(Source records)
=== Section Start ===

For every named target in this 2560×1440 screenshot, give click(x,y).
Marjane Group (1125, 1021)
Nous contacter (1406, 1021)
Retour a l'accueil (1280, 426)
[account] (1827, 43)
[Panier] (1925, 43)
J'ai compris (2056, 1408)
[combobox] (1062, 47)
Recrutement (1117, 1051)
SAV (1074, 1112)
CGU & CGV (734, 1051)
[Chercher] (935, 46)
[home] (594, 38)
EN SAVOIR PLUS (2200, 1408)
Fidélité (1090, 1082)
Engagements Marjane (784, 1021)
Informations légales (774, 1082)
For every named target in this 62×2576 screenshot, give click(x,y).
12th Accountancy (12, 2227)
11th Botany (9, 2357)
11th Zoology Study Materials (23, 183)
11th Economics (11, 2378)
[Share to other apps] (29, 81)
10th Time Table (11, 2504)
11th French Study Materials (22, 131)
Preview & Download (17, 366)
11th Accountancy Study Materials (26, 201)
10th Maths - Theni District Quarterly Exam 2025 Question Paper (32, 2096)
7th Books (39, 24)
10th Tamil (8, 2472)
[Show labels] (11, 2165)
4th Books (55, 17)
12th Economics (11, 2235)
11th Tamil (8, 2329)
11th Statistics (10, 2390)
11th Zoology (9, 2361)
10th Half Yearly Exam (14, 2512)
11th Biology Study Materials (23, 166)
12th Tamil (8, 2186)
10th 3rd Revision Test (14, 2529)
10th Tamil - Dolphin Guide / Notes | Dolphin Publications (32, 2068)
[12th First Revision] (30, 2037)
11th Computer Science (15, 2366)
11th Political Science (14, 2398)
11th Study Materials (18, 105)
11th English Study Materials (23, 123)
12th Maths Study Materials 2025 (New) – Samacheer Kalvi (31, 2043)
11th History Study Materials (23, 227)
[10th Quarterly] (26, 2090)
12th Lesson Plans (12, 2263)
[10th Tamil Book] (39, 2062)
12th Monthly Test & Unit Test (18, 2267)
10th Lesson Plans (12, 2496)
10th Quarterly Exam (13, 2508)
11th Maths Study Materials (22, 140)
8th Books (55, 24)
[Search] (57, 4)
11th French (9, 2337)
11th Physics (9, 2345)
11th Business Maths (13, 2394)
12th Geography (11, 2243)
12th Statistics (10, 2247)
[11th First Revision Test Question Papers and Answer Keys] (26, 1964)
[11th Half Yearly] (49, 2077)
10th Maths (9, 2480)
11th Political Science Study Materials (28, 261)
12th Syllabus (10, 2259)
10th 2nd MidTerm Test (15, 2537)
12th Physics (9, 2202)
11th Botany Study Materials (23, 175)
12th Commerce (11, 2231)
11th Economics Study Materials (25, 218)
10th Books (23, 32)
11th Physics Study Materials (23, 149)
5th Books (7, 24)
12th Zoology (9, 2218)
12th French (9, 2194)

=== Section End ===

## REQUIREMENT
Once more, write all of the records exactly as given.

## ANSWER TO THIS EXERCISE
For every named target in this 2560×1440 screenshot, give click(x,y).
Marjane Group (1125, 1021)
Nous contacter (1406, 1021)
Retour a l'accueil (1280, 426)
[account] (1827, 43)
[Panier] (1925, 43)
J'ai compris (2056, 1408)
[combobox] (1062, 47)
Recrutement (1117, 1051)
SAV (1074, 1112)
CGU & CGV (734, 1051)
[Chercher] (935, 46)
[home] (594, 38)
EN SAVOIR PLUS (2200, 1408)
Fidélité (1090, 1082)
Engagements Marjane (784, 1021)
Informations légales (774, 1082)
For every named target in this 62×2576 screenshot, give click(x,y).
12th Accountancy (12, 2227)
11th Botany (9, 2357)
11th Zoology Study Materials (23, 183)
11th Economics (11, 2378)
[Share to other apps] (29, 81)
10th Time Table (11, 2504)
11th French Study Materials (22, 131)
Preview & Download (17, 366)
11th Accountancy Study Materials (26, 201)
10th Maths - Theni District Quarterly Exam 2025 Question Paper (32, 2096)
7th Books (39, 24)
10th Tamil (8, 2472)
[Show labels] (11, 2165)
4th Books (55, 17)
12th Economics (11, 2235)
11th Tamil (8, 2329)
11th Statistics (10, 2390)
11th Zoology (9, 2361)
10th Half Yearly Exam (14, 2512)
11th Biology Study Materials (23, 166)
12th Tamil (8, 2186)
10th 3rd Revision Test (14, 2529)
10th Tamil - Dolphin Guide / Notes | Dolphin Publications (32, 2068)
[12th First Revision] (30, 2037)
11th Computer Science (15, 2366)
11th Political Science (14, 2398)
11th Study Materials (18, 105)
11th English Study Materials (23, 123)
12th Maths Study Materials 2025 (New) – Samacheer Kalvi (31, 2043)
11th History Study Materials (23, 227)
[10th Quarterly] (26, 2090)
12th Lesson Plans (12, 2263)
[10th Tamil Book] (39, 2062)
12th Monthly Test & Unit Test (18, 2267)
10th Lesson Plans (12, 2496)
10th Quarterly Exam (13, 2508)
11th Maths Study Materials (22, 140)
8th Books (55, 24)
[Search] (57, 4)
11th French (9, 2337)
11th Physics (9, 2345)
11th Business Maths (13, 2394)
12th Geography (11, 2243)
12th Statistics (10, 2247)
[11th First Revision Test Question Papers and Answer Keys] (26, 1964)
[11th Half Yearly] (49, 2077)
10th Maths (9, 2480)
11th Political Science Study Materials (28, 261)
12th Syllabus (10, 2259)
10th 2nd MidTerm Test (15, 2537)
12th Physics (9, 2202)
11th Botany Study Materials (23, 175)
12th Commerce (11, 2231)
11th Economics Study Materials (25, 218)
10th Books (23, 32)
11th Physics Study Materials (23, 149)
5th Books (7, 24)
12th Zoology (9, 2218)
12th French (9, 2194)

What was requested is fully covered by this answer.